TASK DETAILS
Could the entries below be reproduced exactly, with the images removed?

SUPPLIED DATA
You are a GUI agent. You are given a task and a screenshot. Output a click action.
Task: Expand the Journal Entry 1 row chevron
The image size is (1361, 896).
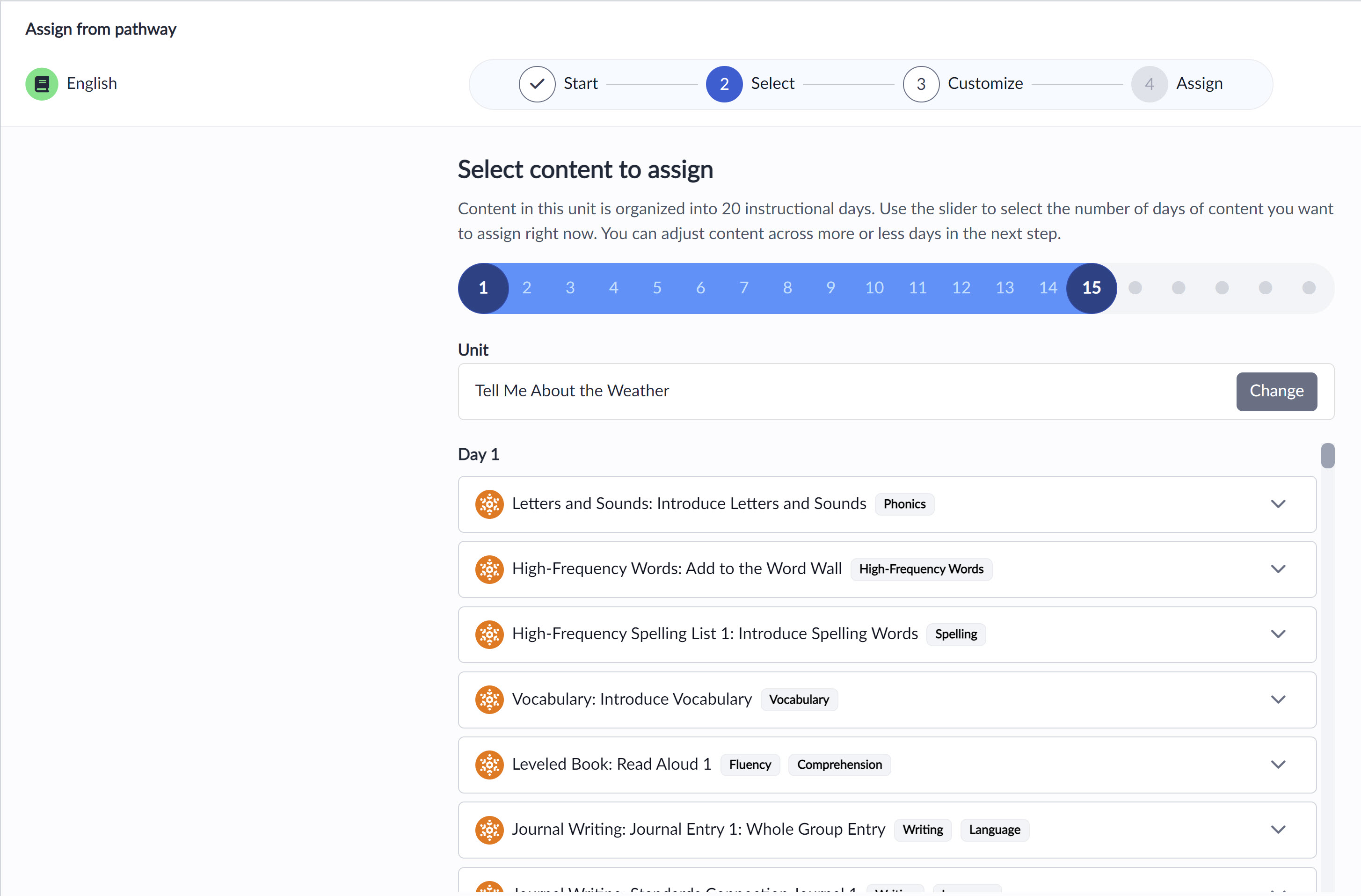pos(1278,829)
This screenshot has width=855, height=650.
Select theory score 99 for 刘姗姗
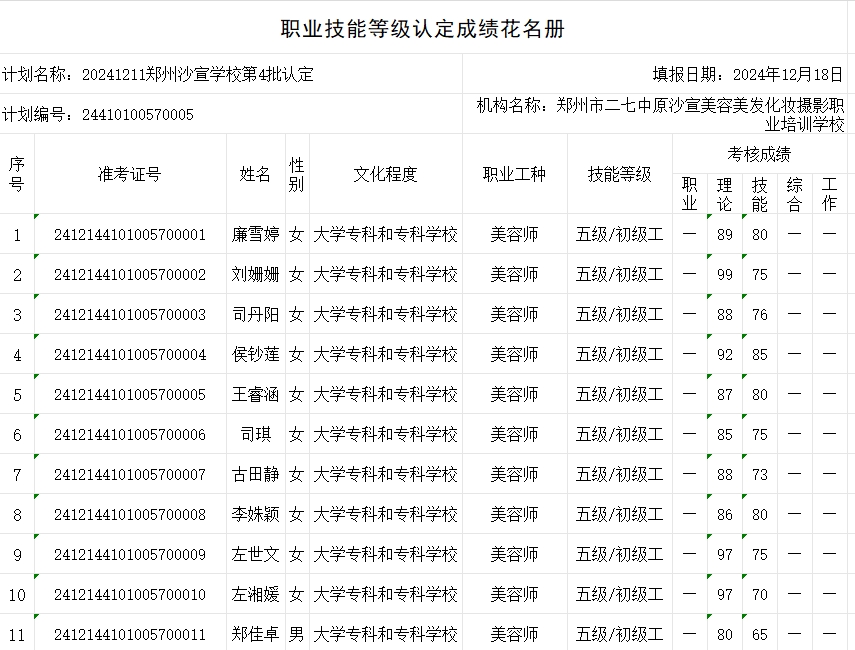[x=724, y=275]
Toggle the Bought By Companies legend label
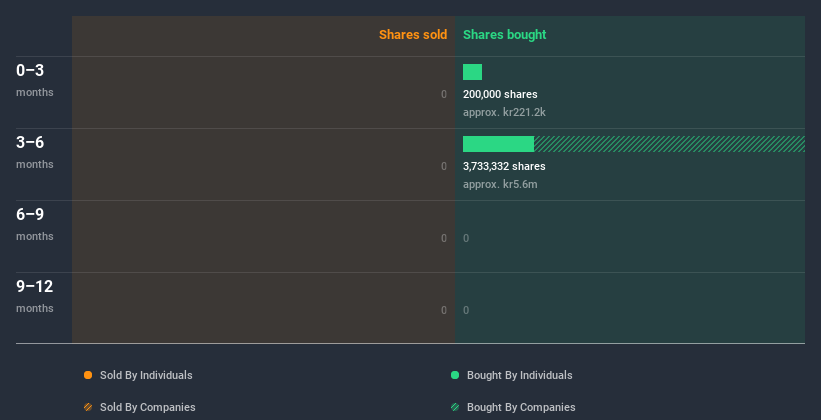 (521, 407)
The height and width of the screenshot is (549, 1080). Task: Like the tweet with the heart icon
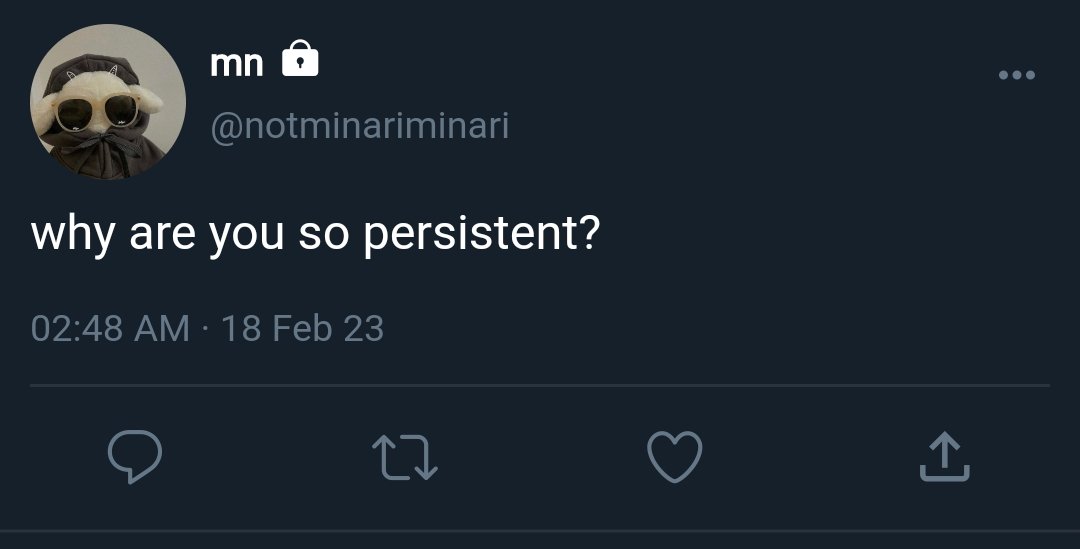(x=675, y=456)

SOLUTION TO THE EXERCISE
You are a GUI agent. You are given a task and a screenshot. Output a click action.
Task: Expand the Journal Entry 1 row chevron
The image size is (1361, 896).
pos(1278,829)
This screenshot has width=855, height=650.
Select theory score 99 for 刘姗姗
[x=724, y=275]
Toggle the Bought By Companies legend label
 (521, 407)
The height and width of the screenshot is (549, 1080). Task: Like the tweet with the heart icon
(x=675, y=456)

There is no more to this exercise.